Mention the recorder and immediately images of primary school orchestras come to mind. Mention Maurice Steger and the recorder in the same sentence and a whole different image appears.
To say that Zurich based Maurice rocks the recorder like no one else on the planet is an understatement as he has redefined the recorder, the most frequently played instrument in the early 18th century. Playing at breakneck speeds, while never sacrificing the phrasing and technical brilliance, Maurice pushes the recorder to the edge of its physical and expressive limits. He is in high demand across the globe, both as a recorder player and as a conductor, performing and recording alongside renowned artists including Cecilia Bartoli, Hilary Hahn and Andreas Scholl. With a string of prestigious awards including Diapason D’or, BBC Music Magazine Award and 2015 ECHO Klassik Instrumentalist of the Year, Maurice has taken the music world by storm.

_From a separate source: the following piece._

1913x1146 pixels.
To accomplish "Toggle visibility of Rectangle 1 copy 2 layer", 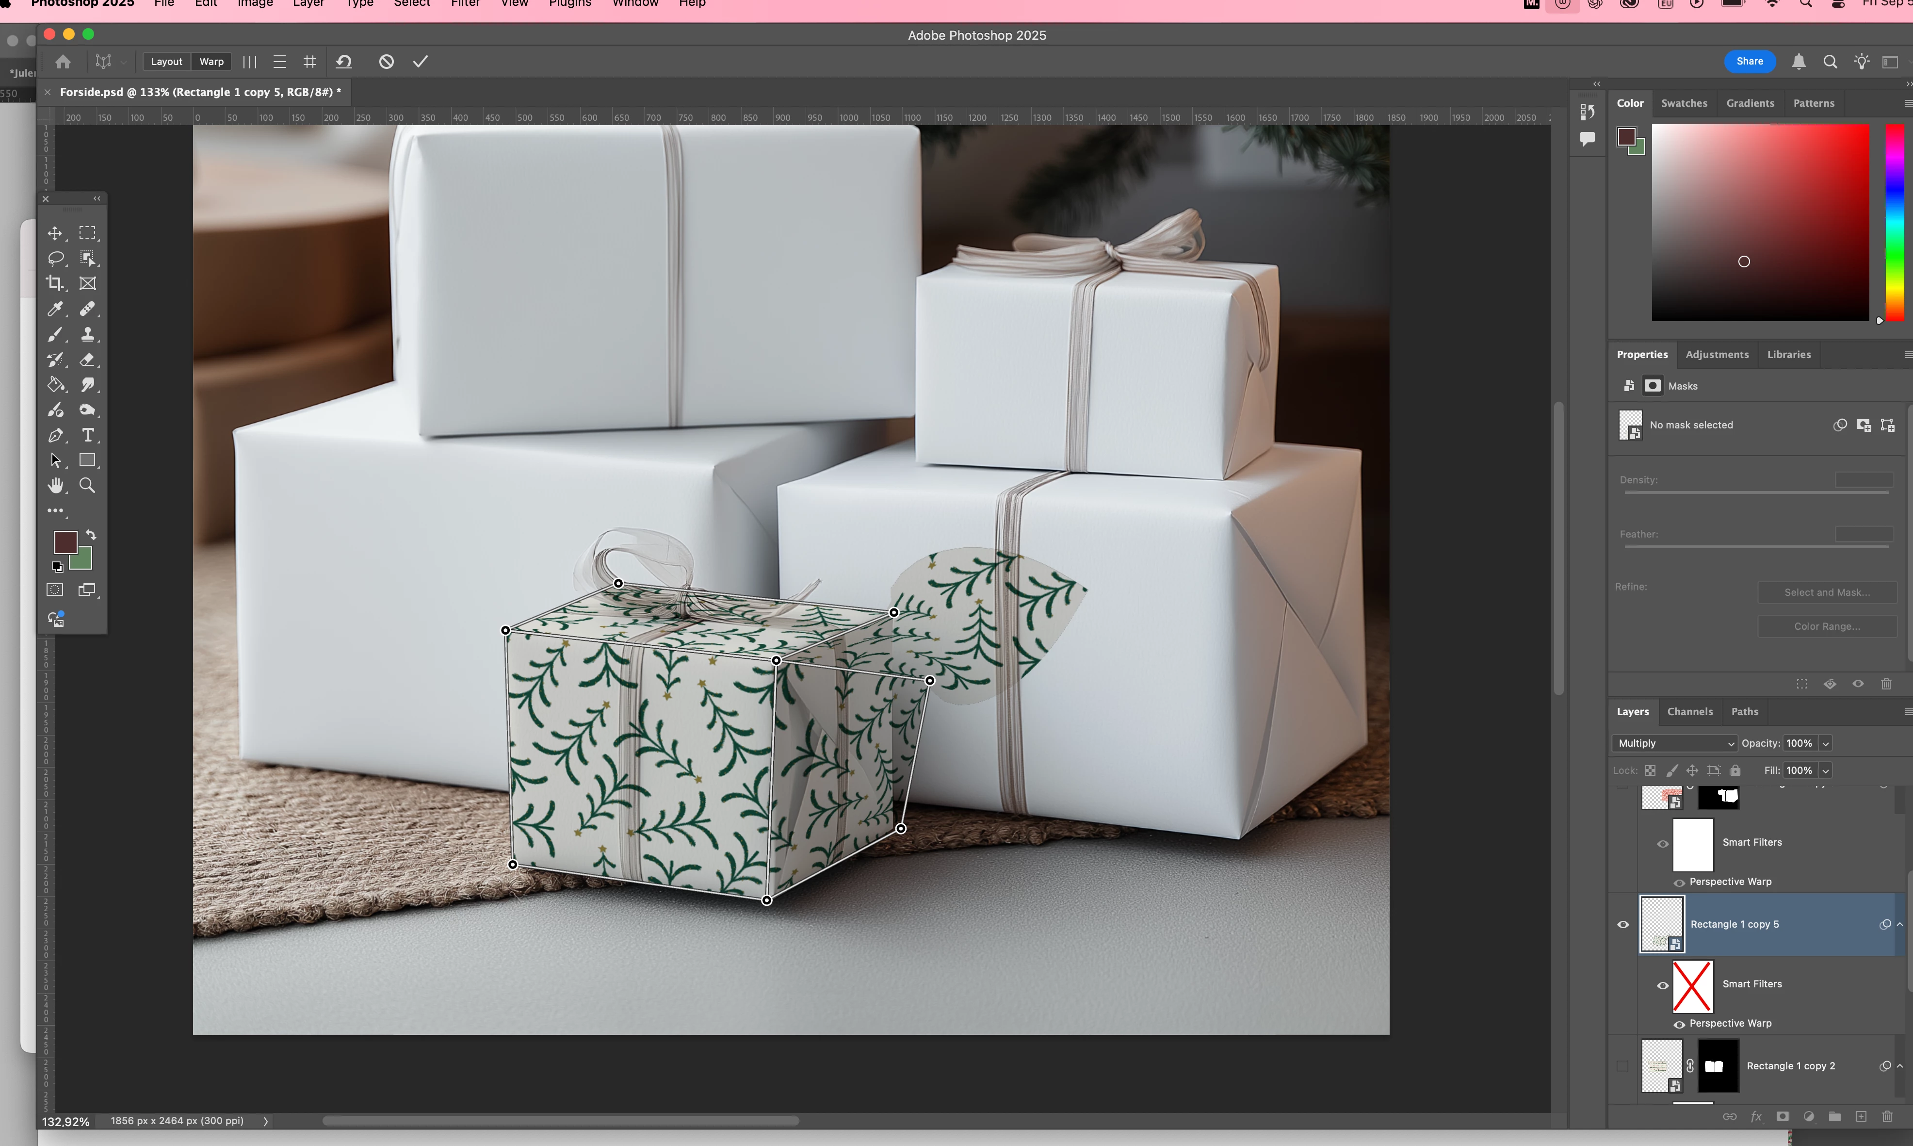I will [1623, 1066].
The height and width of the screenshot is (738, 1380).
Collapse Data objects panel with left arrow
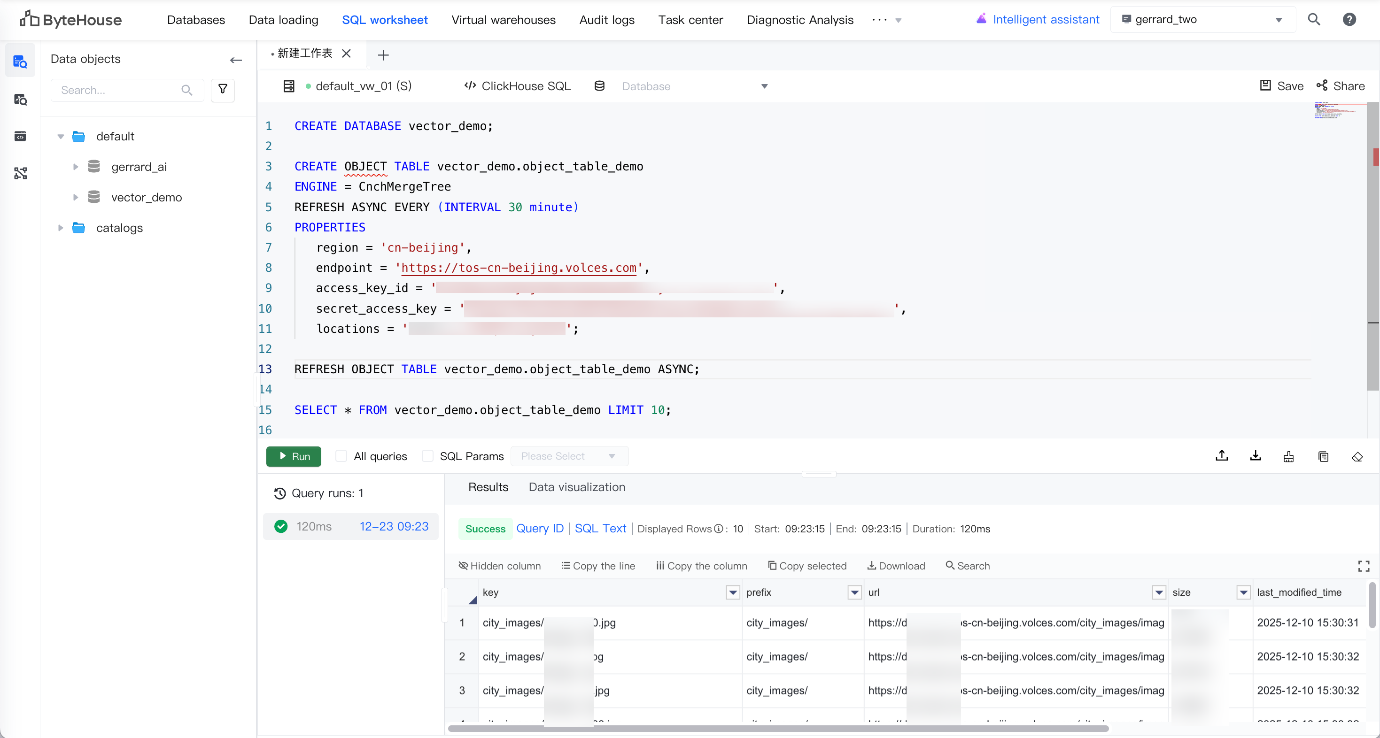(x=236, y=60)
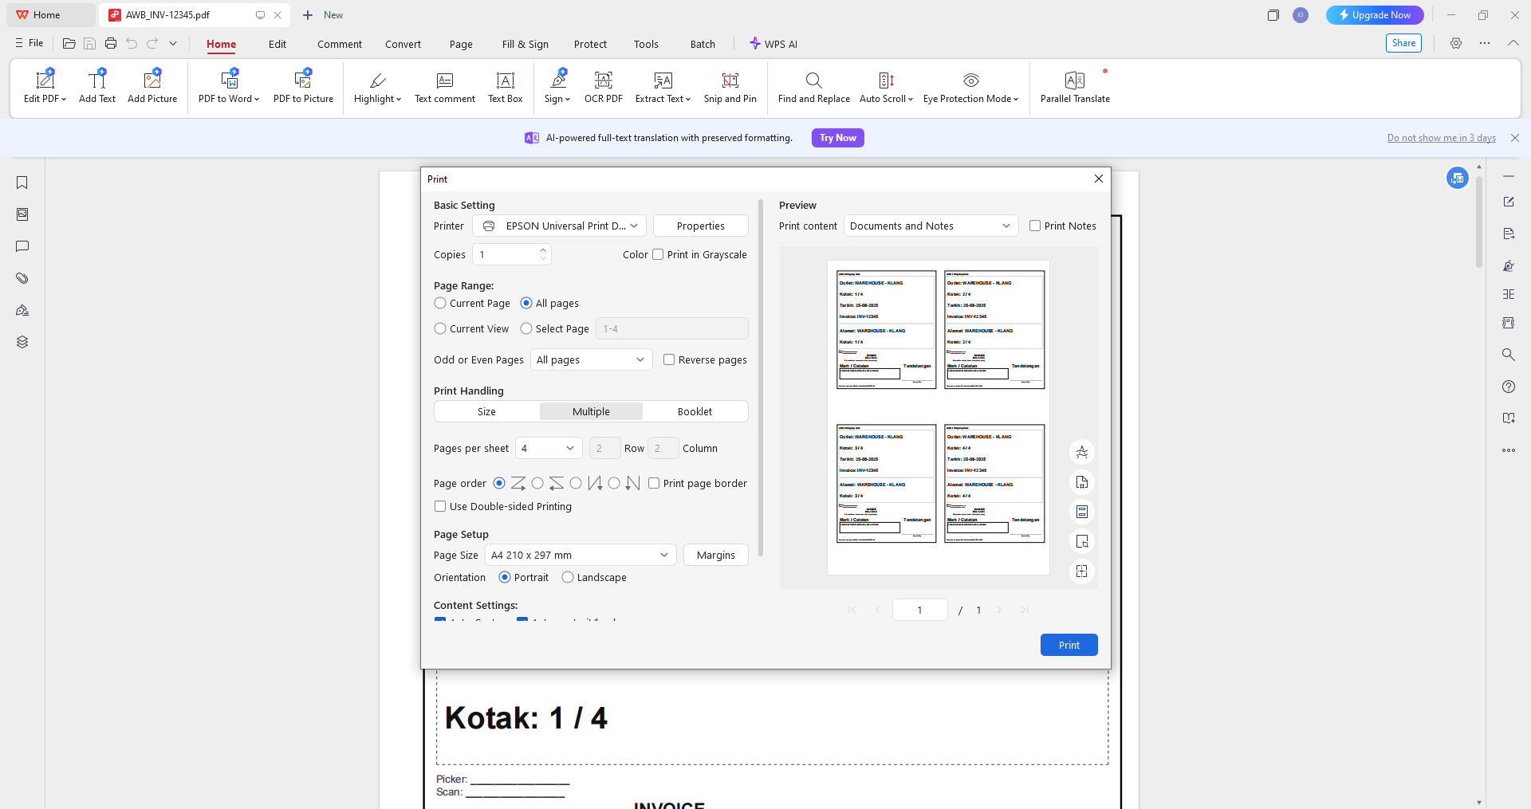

With his revolutionary performance style, charismatic Maurice made his Australian debut with the Australian Brandenburg Orchestra at concerts in Sydney and Melbourne during February 2016. He tailors his choice of instruments to the specific acoustics of the venue and prior to arriving in Australia, Maurice said “I’m packing 18 recorders for this tour, because every piece needs a different colour. I’ll probably use one per piece, but to find the best possible recorder I’ll bring two recorders for every work and choose in the hall”.
I thoroughly enjoyed Maurice’s vibrant performance on the evening I went to the City Recital Hall. Paul Dyer, Artistic Director of the Australian Brandenburg Orchestra introduced Maurice to the audience, along with members of the Australian Brandenburg Orchestra and immediately they started playing, I knew we were in for something special. The concert programme consisted of a selection of works including the most challenging, virtuosic piece Vivaldi ever wrote, the Concerto in G major for recorder, as well as Gallo, Telemann, Fiorenza, Handel, Rittler and Geminiani. The audience certainly approved of the music, judging by the loud applause and stamping of feet.
The Brandenburg Orchestra, whose name pays tribute to the Brandenburg Concertos of J.S. Bach, the musical genius central to the baroque era, celebrates the music of the sixteenth, seventeenth and eighteenth centuries. Using original edition scores and instruments of the period, such as the harpsichord and baroque violin, which is almost always fitted with gut strings, compared to metal or synthetic strings on a modern violin, resulting in a warm, rich and textured sound, talent from today supplies the energy needed for playing these baroque and classical masterpieces.
Prior to leaving Australia, Maurice will be performing additional concerts at the City Recital Hall, 2 Angel Place, Sydney on Friday 4 March at 7pm and Saturday 5 March at 2pm and 7pm. Don’t miss this exciting performer.